The Government rightly wants value-for-money. But scarce public funds could be going to biomass projects which make climate change worse. Some could be three times worse than coal, and don’t have to prove otherwise. This is a crazy loophole. The Government needs to make standards much tighter – making Drax and other operators prove what their life-cycle emissions are, and only receive public funds if they are genuinely low-carbon.

7     Moratorium on Fracking

The vast majority of the world’s coal, oil and gas reserves need to stay in the ground. We have little chance of persuading countries like China to stop exploring for new fossil fuels if we keep on drilling for new gas, oil and coal ourselves. The Government should acknowledge that the exploitation of unconventional gas and oil would not be compatible with our national and international obligations on climate change. In the short-term, it should put in place a moratorium on unconventional oil and gas until its full climate and health impacts have been assessed. Also no fracking should occur in groundwater Source Protection Zones, or under National Parks and other protected areas.

8     No new dash for gas

The Conservative Manifesto pledges a major expansion in new gas plants, which is set to break carbon targets, and mean more imports of gas, irrespective of whether fracking happens. A dash-for-gas is bad for the UK’s energy security and our climate. These plans should be dropped, and replaced with a focus on cutting gas use and a 2030 power decarbonisation target.

9     Phase-out coal

Coal is the dirtiest fossil fuel. We strongly support the Prime Minister’s pledge to phase-out coal power. It needs to happen by 2023 at the latest. But to get a phase-out means tougher policy from DECC. This should be linked with a ban on open-cast coal mining – a blight on local communities.

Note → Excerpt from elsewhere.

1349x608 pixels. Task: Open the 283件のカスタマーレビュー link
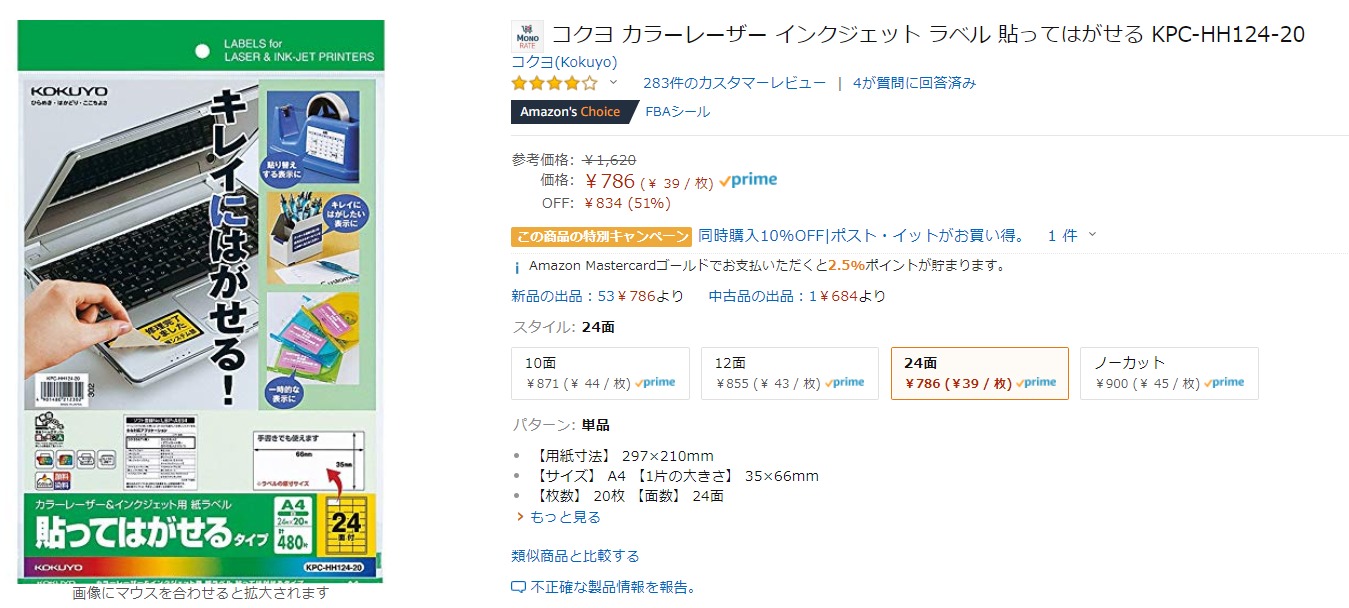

10    Build strong bridges with DfT, DEFRA and Treasury

DECC needs to work strongly with all departments on climate change – but three are critical:

The Department for Transport needs to seize the huge economic opportunities from a switch to electric vehicles, and in the first year the decision on airport expansion is crucial. On both air and road transport, the Department needs to reverse its strategy to support all predicted growth in demand.

The Treasury can be a huge enabler or blocker of all climate policy. It could allow the Green Investment Bank to borrow as a first signal of a changed approach.

Finally, DEFRA has the lead role in reducing the air pollution that is killing thousands of people every year, and costing the NHS billions, and in adequately protecting people from the climate change we can no longer avoid.